Methods: Under cardiopulmonary bypass, the PM tips in 6 adult sheep were retracted apically short of producing MR to replicate tethering without confounding MI or turbulence. Diastolic MV leaflet area (without systolic stretch) was quantified by a new validated 3D echo algorithm at baseline and after 61±6 days, and MV tissue collected for histology (H&E, Masson) and fluorescent cell sorting at sacrifice. Data were compared with 6 unstretched sheep MVs.

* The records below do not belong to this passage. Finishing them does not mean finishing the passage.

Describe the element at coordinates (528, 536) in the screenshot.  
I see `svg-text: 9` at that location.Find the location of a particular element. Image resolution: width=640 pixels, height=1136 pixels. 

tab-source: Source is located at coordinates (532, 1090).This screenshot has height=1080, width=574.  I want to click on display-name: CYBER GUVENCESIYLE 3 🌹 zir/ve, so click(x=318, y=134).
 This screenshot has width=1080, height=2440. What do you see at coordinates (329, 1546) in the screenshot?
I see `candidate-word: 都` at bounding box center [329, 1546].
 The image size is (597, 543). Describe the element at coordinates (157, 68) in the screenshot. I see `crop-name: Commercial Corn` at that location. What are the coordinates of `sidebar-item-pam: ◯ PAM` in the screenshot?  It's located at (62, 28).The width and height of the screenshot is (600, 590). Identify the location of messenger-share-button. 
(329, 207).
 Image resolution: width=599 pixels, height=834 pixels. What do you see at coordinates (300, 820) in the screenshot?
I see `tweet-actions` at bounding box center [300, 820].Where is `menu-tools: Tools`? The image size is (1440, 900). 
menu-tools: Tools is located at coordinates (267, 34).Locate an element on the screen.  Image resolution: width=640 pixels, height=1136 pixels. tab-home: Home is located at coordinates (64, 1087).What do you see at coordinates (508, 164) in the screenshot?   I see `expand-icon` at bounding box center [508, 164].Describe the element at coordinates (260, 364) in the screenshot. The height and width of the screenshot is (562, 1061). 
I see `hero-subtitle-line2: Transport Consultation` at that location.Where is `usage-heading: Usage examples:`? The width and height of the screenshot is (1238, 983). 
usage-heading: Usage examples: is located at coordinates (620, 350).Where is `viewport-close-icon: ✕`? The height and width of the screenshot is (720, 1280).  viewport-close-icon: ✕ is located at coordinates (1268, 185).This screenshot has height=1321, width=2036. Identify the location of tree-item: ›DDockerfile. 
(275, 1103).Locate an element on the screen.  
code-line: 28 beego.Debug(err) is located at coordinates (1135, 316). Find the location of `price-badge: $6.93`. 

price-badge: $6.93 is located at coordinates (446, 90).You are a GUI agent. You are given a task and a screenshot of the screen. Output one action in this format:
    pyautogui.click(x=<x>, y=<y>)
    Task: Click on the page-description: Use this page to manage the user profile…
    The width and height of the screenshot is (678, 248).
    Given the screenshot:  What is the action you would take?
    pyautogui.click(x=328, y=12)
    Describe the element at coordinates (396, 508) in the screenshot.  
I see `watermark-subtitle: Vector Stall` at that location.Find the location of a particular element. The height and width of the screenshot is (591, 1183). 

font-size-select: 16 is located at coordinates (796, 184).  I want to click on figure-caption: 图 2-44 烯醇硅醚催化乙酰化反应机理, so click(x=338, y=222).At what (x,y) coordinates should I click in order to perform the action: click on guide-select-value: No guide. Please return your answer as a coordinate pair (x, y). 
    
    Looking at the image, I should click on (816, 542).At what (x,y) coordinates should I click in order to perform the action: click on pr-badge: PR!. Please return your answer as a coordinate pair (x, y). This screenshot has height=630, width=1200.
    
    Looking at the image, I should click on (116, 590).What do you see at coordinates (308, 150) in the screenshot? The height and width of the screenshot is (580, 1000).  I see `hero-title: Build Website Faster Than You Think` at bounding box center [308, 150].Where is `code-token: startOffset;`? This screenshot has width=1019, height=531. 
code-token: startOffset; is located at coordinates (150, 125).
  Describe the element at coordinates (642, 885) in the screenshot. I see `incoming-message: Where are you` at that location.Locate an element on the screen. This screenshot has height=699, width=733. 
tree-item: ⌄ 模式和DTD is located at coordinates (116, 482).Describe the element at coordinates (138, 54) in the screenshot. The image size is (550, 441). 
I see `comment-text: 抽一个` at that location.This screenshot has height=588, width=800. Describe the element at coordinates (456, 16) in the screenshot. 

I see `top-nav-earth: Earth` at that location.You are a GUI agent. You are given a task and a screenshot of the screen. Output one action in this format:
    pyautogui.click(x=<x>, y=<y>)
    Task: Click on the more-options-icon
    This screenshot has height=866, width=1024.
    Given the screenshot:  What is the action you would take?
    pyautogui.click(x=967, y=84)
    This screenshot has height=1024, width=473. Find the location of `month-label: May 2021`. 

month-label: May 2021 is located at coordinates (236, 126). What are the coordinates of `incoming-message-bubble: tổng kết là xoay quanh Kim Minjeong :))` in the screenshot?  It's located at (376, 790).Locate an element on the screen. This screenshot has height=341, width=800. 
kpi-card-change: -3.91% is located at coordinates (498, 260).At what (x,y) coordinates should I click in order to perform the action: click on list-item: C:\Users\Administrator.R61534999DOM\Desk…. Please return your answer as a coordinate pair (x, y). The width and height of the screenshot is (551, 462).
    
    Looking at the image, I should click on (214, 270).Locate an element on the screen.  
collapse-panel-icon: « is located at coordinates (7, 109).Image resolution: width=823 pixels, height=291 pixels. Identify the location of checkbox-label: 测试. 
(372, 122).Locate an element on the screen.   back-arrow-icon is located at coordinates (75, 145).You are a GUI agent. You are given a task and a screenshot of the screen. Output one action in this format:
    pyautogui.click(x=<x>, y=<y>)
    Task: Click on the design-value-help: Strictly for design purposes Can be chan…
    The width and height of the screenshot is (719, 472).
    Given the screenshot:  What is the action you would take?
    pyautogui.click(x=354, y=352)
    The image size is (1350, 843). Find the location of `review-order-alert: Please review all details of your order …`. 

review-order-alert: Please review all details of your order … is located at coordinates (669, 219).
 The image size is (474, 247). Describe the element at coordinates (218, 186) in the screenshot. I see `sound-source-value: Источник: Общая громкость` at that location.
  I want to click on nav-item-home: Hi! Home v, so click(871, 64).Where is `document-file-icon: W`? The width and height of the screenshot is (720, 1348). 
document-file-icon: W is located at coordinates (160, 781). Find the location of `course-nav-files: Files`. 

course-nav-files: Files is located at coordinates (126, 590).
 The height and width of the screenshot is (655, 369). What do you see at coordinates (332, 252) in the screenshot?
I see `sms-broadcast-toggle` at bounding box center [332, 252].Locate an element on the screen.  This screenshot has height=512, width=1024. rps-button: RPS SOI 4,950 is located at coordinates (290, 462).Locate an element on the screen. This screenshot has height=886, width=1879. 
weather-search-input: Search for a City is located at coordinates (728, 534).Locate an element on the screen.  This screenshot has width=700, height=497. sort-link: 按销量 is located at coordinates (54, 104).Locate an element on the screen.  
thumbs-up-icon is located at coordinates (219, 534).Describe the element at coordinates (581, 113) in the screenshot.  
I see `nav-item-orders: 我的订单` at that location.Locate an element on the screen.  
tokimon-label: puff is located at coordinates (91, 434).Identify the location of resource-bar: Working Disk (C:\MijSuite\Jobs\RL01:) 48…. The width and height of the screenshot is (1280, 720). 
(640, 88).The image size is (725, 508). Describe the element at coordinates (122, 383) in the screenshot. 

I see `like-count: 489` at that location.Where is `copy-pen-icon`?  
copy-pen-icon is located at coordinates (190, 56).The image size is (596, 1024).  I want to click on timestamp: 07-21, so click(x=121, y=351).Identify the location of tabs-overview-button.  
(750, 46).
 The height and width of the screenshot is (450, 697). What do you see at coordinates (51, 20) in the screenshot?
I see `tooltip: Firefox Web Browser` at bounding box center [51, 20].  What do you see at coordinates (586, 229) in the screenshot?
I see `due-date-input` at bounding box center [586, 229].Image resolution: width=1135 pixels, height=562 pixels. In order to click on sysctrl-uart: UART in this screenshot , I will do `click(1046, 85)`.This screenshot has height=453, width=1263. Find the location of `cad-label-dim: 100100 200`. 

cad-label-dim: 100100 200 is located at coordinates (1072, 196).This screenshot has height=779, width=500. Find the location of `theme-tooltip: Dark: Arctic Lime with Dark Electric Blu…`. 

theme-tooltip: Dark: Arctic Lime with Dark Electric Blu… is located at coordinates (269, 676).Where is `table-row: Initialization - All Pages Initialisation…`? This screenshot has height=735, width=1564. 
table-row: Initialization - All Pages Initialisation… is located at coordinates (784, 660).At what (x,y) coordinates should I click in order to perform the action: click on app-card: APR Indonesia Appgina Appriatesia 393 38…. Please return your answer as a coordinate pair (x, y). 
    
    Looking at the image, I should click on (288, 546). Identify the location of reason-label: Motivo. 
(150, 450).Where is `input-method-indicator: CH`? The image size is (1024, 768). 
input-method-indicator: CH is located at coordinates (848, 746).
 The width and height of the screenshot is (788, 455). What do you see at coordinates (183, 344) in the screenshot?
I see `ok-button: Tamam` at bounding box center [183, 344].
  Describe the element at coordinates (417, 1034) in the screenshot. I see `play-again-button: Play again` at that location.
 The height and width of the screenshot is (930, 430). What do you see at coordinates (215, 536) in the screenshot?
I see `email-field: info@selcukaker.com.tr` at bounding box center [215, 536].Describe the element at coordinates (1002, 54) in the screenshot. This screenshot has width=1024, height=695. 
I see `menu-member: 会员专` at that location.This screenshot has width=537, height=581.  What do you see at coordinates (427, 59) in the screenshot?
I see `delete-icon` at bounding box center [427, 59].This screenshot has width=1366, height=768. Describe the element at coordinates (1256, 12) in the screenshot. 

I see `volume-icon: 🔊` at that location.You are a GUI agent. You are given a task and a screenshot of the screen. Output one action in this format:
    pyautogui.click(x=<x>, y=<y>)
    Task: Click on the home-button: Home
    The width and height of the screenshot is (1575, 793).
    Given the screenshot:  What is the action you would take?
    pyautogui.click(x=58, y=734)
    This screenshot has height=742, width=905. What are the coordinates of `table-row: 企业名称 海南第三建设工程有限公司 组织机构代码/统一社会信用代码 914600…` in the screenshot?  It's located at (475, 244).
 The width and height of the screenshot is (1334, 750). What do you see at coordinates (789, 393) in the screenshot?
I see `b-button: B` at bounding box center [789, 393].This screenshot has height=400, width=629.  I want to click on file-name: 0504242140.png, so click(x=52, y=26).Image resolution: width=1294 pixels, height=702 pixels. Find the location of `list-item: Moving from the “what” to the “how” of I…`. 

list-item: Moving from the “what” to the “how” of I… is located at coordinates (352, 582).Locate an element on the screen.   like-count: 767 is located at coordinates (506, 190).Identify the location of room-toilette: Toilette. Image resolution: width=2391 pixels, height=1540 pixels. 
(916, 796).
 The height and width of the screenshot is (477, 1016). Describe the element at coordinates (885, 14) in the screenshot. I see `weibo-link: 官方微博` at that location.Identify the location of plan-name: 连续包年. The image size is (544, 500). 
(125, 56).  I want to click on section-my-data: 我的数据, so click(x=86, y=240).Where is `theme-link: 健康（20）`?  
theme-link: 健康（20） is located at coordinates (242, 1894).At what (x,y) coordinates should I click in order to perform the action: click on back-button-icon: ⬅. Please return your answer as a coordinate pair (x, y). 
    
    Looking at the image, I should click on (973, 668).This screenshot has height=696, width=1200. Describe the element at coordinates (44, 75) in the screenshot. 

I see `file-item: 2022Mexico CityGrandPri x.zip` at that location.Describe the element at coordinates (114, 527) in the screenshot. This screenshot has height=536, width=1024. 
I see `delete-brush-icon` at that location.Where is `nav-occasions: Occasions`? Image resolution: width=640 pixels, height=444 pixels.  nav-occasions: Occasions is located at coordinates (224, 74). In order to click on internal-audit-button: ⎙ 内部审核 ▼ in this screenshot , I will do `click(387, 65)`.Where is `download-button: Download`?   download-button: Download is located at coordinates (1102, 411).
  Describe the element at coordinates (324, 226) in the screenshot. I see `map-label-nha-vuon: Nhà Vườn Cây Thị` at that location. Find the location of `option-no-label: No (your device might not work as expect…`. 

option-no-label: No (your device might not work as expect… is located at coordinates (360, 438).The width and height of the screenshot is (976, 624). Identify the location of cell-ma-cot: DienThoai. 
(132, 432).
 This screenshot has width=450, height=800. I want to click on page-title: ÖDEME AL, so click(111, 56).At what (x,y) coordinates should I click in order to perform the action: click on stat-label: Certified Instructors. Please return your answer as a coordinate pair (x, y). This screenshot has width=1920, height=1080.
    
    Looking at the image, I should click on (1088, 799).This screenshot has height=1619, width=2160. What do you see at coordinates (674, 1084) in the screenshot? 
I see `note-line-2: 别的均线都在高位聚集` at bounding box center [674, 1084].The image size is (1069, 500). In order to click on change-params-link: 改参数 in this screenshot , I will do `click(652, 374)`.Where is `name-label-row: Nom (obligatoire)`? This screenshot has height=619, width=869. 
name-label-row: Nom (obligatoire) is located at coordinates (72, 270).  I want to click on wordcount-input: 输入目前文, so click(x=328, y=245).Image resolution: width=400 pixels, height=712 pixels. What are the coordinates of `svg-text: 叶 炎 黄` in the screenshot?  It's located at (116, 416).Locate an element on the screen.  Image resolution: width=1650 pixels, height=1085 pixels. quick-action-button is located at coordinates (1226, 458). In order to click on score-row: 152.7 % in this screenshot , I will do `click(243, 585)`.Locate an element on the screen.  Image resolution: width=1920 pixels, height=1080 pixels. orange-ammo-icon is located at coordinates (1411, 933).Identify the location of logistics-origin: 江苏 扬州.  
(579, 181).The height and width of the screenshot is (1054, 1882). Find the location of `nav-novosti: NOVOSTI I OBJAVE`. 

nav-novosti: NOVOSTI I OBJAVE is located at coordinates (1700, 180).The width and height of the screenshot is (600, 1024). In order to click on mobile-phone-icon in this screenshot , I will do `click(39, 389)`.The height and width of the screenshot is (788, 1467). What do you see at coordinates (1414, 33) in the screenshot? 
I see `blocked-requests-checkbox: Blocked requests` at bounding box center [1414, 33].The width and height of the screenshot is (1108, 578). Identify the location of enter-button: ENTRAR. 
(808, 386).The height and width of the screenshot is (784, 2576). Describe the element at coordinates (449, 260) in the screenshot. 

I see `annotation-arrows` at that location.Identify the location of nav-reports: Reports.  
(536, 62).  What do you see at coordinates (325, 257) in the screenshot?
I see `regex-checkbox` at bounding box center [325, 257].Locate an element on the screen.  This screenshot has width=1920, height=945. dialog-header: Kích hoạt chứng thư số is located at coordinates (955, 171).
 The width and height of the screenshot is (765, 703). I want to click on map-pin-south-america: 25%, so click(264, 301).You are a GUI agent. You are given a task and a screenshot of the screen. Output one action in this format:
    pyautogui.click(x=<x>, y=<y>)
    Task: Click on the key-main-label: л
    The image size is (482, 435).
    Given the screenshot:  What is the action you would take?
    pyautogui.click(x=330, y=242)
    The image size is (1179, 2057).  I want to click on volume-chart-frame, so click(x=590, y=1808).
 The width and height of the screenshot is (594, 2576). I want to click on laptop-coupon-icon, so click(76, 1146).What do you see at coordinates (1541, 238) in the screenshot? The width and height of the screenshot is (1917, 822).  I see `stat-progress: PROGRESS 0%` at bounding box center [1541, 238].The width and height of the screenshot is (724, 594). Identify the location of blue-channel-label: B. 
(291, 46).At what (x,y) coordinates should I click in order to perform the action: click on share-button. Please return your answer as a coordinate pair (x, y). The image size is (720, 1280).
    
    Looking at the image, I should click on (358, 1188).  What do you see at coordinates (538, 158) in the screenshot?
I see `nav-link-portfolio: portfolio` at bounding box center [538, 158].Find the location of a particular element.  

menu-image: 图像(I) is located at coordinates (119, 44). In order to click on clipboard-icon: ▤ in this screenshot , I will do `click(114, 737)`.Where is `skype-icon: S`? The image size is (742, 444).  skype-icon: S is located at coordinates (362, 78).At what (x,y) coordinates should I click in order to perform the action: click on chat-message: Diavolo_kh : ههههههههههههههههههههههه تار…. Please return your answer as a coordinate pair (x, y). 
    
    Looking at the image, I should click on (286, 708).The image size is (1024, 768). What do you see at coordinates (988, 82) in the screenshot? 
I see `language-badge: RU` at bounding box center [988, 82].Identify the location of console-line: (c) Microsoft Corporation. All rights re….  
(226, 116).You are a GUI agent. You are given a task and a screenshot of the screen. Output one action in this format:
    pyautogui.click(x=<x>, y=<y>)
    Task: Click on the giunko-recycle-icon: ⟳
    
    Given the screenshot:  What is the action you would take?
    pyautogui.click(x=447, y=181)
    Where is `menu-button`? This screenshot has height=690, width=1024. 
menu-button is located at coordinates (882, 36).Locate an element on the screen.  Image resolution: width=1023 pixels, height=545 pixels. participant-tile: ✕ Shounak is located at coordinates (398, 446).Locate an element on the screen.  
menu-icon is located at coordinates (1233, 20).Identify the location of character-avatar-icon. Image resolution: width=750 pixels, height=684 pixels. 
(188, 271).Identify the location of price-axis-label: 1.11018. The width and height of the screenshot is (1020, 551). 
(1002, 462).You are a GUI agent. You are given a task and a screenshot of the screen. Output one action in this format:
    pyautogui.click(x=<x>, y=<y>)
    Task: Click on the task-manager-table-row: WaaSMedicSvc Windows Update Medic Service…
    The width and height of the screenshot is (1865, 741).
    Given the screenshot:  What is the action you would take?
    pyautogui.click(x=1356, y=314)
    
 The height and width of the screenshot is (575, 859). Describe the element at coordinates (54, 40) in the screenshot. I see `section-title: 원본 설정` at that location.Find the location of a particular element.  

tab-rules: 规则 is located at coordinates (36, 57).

Results: Total diastolic MV leaflet area increased by 2.4±1.3cm2 (17±10%) from 14.3±1.9cm2 to 16.7±1.9cm2 (p<0.01) with maintained stretch, without significant change in unstretched valves despite sham open-heart surgery. Stretched MVs were 2.8 times thicker than normal (1.18±0.43 vs 0.42±0.14mm, p<0.01) due to increased spongiosa layer. Endothelial cells (CD31+) also expressing alpha-smooth muscle actin (α-SMA) were significantly more common by cell sorting in tethered versus normal leaflets (41±19% vs 9±5%, p=0.02), indicating endothelial-mesenchymal transdifferentiation (EMT); α-SMA+ positive cells indicating activation/EMT appeared in the high-stress atrial layer, penetrating into the valve interstitium, with increased collagen deposition, all absent normally.
Conclusion: Mechanical stresses imposed by PM tethering increase MV leaflet area and matrix thickness, with cellular changes suggestive of reactivated embryonic valve development pathways. These findings support the concept of an actively adapting MV; understanding adaptive mechanisms can potentially provide therapeutic opportunities to augment MV area and reduce ischemic MR.